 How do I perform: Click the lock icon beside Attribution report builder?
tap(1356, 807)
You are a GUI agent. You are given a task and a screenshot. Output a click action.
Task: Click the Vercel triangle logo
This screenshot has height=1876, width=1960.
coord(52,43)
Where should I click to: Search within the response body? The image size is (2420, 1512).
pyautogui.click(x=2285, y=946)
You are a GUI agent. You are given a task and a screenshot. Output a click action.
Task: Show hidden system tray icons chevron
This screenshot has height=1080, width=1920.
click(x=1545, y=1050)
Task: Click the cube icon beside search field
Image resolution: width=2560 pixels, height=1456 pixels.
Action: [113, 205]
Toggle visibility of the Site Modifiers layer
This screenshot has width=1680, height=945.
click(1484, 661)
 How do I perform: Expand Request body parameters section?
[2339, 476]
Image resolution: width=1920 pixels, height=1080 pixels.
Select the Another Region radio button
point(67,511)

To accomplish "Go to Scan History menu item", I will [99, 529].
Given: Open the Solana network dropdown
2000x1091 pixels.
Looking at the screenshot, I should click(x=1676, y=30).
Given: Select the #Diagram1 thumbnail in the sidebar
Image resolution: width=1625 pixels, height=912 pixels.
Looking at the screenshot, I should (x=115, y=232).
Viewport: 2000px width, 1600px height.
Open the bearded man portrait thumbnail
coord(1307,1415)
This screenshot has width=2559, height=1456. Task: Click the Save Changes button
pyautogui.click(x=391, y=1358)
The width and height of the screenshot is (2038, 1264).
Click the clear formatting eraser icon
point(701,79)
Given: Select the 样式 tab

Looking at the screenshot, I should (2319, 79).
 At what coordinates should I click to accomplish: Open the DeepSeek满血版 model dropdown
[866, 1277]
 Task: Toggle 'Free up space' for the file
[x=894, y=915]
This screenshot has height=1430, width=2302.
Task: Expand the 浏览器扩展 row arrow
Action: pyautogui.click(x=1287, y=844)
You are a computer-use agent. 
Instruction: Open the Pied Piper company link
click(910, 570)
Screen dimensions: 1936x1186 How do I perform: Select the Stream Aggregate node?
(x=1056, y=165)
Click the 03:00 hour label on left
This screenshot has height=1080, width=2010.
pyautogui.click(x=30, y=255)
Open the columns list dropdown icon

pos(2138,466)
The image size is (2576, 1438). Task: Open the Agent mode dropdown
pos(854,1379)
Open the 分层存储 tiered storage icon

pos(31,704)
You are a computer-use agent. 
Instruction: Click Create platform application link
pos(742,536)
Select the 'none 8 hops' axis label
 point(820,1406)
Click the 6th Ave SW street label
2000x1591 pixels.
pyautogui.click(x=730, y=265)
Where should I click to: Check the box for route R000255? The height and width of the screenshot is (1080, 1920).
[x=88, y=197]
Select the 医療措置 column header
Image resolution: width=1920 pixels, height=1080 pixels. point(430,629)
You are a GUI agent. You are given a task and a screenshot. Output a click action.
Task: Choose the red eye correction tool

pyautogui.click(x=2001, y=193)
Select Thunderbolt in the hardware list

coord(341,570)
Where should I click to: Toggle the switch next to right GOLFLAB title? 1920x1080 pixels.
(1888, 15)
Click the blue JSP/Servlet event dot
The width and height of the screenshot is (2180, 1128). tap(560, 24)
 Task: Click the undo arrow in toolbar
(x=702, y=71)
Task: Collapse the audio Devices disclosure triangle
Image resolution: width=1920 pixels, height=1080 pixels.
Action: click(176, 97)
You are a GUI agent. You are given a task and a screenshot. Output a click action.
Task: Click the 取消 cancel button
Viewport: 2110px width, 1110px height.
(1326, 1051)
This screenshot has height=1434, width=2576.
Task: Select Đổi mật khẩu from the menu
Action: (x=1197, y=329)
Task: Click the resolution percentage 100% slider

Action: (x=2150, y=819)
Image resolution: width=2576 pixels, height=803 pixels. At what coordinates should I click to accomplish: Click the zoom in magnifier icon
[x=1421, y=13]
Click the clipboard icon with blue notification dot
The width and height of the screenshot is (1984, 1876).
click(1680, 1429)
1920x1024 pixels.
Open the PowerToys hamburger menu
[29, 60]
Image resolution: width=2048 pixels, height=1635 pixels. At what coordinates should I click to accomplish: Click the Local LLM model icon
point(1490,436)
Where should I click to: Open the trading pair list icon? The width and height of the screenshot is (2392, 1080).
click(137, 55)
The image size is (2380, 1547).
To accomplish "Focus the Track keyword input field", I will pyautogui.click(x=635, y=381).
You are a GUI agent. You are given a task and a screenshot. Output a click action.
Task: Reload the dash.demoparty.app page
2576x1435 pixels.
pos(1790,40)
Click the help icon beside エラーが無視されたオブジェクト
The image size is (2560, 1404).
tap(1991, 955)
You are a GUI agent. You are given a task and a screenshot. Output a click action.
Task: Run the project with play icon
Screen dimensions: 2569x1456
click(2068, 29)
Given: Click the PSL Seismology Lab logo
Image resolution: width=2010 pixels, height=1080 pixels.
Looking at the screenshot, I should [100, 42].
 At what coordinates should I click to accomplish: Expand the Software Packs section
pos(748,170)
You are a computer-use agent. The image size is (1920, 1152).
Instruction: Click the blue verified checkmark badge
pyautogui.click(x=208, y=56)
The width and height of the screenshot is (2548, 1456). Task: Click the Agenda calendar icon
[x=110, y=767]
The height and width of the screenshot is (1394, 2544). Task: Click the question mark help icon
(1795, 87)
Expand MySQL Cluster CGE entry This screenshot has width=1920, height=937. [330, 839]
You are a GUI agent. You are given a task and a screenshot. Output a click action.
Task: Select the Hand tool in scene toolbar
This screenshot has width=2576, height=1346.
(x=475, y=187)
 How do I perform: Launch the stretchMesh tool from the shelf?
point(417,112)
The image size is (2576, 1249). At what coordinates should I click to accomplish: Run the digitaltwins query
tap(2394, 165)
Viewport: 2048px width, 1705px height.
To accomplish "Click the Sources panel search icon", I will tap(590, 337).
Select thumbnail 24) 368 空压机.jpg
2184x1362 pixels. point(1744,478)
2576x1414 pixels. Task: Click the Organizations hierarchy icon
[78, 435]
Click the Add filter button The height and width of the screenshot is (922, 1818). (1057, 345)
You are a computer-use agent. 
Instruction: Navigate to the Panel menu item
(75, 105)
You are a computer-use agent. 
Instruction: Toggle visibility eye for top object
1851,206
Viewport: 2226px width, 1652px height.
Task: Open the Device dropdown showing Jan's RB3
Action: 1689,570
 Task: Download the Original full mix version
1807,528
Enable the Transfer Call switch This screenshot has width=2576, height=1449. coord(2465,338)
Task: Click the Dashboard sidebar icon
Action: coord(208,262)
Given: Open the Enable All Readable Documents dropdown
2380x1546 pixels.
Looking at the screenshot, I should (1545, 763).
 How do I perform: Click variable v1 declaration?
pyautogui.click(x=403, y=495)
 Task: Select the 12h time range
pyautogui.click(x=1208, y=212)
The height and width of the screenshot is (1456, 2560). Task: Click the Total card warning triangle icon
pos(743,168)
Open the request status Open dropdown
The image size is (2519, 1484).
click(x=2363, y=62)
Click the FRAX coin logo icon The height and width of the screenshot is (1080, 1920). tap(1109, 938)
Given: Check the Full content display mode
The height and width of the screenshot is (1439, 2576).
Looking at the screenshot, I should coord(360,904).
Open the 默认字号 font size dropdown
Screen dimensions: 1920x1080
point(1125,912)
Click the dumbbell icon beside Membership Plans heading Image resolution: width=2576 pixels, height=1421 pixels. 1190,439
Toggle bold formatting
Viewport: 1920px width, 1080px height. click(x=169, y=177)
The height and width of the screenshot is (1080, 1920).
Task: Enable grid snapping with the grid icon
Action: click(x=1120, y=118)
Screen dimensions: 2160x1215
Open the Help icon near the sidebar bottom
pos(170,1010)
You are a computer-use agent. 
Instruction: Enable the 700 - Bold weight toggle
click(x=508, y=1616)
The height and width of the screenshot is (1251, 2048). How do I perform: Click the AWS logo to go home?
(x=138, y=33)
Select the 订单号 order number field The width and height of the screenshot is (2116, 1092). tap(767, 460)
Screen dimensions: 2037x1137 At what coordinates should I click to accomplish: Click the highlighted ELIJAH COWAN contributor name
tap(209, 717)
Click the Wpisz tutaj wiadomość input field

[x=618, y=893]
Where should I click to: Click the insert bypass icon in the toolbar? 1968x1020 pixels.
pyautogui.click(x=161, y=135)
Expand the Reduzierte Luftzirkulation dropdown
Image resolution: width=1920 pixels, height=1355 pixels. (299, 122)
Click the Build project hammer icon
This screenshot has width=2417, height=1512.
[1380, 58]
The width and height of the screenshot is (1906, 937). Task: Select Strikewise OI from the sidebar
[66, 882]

┄┄┄┄┄┄┄┄┄┄┄┄┄┄┄┄┄┄┄┄

## PROBLEM TO SOLVE
Output should match, line for line, the stretch of the material above from the line holding "Open the bearded man portrait thumbnail" through the line holding "The width and height of the screenshot is (2038, 1264).".

## EXERCISE RESULT
Open the bearded man portrait thumbnail
coord(1307,1415)
This screenshot has width=2559, height=1456. Task: Click the Save Changes button
pyautogui.click(x=391, y=1358)
The width and height of the screenshot is (2038, 1264).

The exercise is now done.